• EXERCISE: Copy the records below exactly as they are written.

Start of Block

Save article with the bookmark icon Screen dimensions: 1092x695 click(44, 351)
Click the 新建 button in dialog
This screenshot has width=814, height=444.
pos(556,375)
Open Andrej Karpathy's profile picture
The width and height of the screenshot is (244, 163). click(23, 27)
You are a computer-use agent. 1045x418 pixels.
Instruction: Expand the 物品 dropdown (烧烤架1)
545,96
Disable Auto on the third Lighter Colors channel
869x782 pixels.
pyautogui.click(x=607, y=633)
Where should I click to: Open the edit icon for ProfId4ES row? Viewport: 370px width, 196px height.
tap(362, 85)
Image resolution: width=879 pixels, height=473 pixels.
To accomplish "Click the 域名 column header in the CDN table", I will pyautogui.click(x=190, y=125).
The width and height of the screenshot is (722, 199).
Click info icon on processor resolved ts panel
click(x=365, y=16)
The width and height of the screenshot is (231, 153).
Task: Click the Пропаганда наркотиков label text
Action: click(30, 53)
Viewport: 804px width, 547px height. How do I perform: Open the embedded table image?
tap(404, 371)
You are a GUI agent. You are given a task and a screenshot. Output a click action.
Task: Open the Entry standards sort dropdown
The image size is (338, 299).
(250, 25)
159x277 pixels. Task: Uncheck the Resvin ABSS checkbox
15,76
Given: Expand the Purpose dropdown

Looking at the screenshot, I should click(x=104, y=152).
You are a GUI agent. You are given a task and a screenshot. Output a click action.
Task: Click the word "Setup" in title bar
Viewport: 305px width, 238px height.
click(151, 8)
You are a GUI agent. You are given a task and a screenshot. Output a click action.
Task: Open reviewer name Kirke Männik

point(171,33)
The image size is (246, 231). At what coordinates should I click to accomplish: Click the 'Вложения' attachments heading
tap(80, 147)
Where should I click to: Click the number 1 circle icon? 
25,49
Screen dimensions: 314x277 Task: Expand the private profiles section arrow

End of Block

• RESULT:
Save article with the bookmark icon Screen dimensions: 1092x695 click(44, 351)
Click the 新建 button in dialog
This screenshot has width=814, height=444.
pos(556,375)
Open Andrej Karpathy's profile picture
The width and height of the screenshot is (244, 163). click(23, 27)
You are a computer-use agent. 1045x418 pixels.
Instruction: Expand the 物品 dropdown (烧烤架1)
545,96
Disable Auto on the third Lighter Colors channel
869x782 pixels.
pyautogui.click(x=607, y=633)
Where should I click to: Open the edit icon for ProfId4ES row? Viewport: 370px width, 196px height.
tap(362, 85)
Image resolution: width=879 pixels, height=473 pixels.
To accomplish "Click the 域名 column header in the CDN table", I will pyautogui.click(x=190, y=125).
The width and height of the screenshot is (722, 199).
Click info icon on processor resolved ts panel
click(x=365, y=16)
The width and height of the screenshot is (231, 153).
Task: Click the Пропаганда наркотиков label text
Action: click(30, 53)
Viewport: 804px width, 547px height. How do I perform: Open the embedded table image?
tap(404, 371)
You are a GUI agent. You are given a task and a screenshot. Output a click action.
Task: Open the Entry standards sort dropdown
The image size is (338, 299).
(250, 25)
159x277 pixels. Task: Uncheck the Resvin ABSS checkbox
15,76
Given: Expand the Purpose dropdown

Looking at the screenshot, I should click(x=104, y=152).
You are a GUI agent. You are given a task and a screenshot. Output a click action.
Task: Click the word "Setup" in title bar
Viewport: 305px width, 238px height.
click(151, 8)
You are a GUI agent. You are given a task and a screenshot. Output a click action.
Task: Open reviewer name Kirke Männik

point(171,33)
The image size is (246, 231). At what coordinates should I click to accomplish: Click the 'Вложения' attachments heading
tap(80, 147)
Where should I click to: Click the number 1 circle icon? 
25,49
Screen dimensions: 314x277 Task: Expand the private profiles section arrow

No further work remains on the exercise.